In April, Santa Maria saw its unemployment rate dip below 10 percent for the first time in more than four years, according to a report released by the Santa Barbara County Workforce Investment Board on May 17.
“Going below double digits is significant,” said Dave Cross, director of the Economic Development Commission arm of the Santa Maria Valley Chamber of Commerce. “It’s showing that the economy is starting to improve.”
While Santa Maria, Lompoc, Buellton and Guadalupe still have unemployment rates higher than the rest of the region, joblessness in the area is falling notably. Business leaders say agriculture, viticulture, manufacturing and housing construction are leading the way.
“What’s going on now is a gradual rebounding of those sectors that are influencing the northern part of our county,” said Raymond McDonald, executive director of the Workforce Investment Board. “There does seem to be a small pickup in some construction. I’m not sure whether that’s housing or commercial, but there was a small pickup in that area. We’re also seeing a small rebound in some seasonal agriculture jobs.”

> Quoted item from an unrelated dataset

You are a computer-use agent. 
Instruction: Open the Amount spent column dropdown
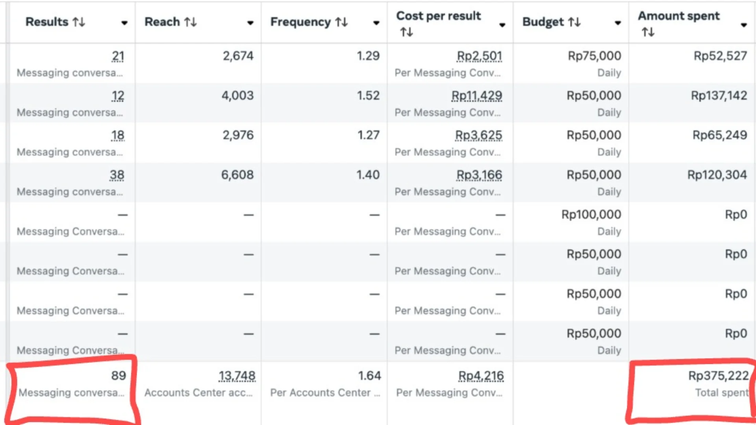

The Workforce Investment Board, a public-private partnership run through the County of Santa Barbara, has identified six so-called industry clusters for the county. These sectors, where it expects to see the most growth, are health care, energy and the environment, building and design, technology and innovation, businesses support services and agriculture, tourism and wineries.
“Finally getting that unemployment rate under the double digits — it’s still uncomfortably high — but we’re finally seeing that improvement,” McDonald said.

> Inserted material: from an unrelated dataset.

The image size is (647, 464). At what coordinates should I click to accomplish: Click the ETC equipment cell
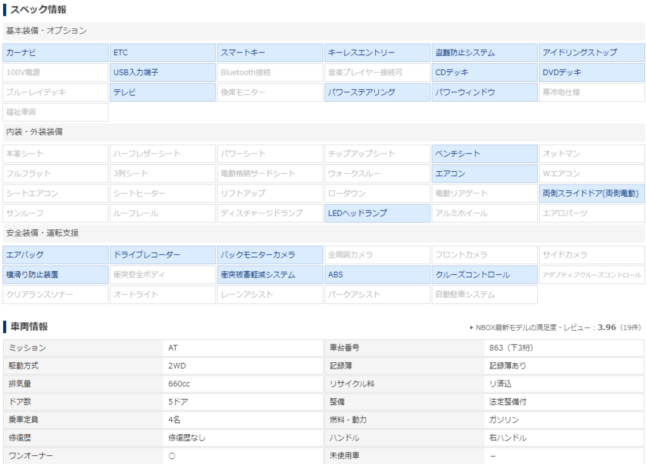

Tourism is the No. 1 industry in South Santa Barbara County and UC Santa Barbara has hatched many successful technology startups, but North Santa Barbara County has traditionaly relied on agriculture and manufacturing as its mainstays.
Cross with the Economic Development Commission noted that wineries in Lompoc and Buellton are doing very well and have expanded out of the Santa Ynez Valley to become a sizeable economic force in the Santa Maria Valley as well.
Developers who are hoping to get out ahead of the anticipated recovery in the Santa Maria Valley are making plans to build new housing to meet the demands of a larger work force.
Santa Barbara-based developer The Towbes Group received final approvals from the Santa Maria City Council on May 21 to to build a $40 million upscale downtown apartment project.
Towbes Group President Craig Zimmerman said the firm is looking at several economic factors that indicate the Santa Maria Valley is on the rise. “There’s the new hospital [Marian Regional Medical Center], the growth of [Allan] Hancock College, we’re also seeing growth at the Santa Maria airport, and Vandenberg still produces lots of jobs.”
The 262-unit Hancock Terrace apartment complex will be designed with white-collar workers in mind. The project is also part of a master plan by the city to make downtown Santa Maria a more pedestrian-friendly, mixed-use city core.
“Over the last decade you’ve seen a lot of for-sale housing but not a lot of high-quality rental housing with lots of amenities in a more urban walkable area,” Zimmerman said. “We’re hoping this will have a real kind of vibrant feel.”
Towbes Group is set to break ground on the complex in late 2013 or early next year.
“To a certain degree this project is on the leading edge of the resurgence, which we think will lead to more retail and shopping, more jobs and ultimately greater demand for housing,” Zimmerman said.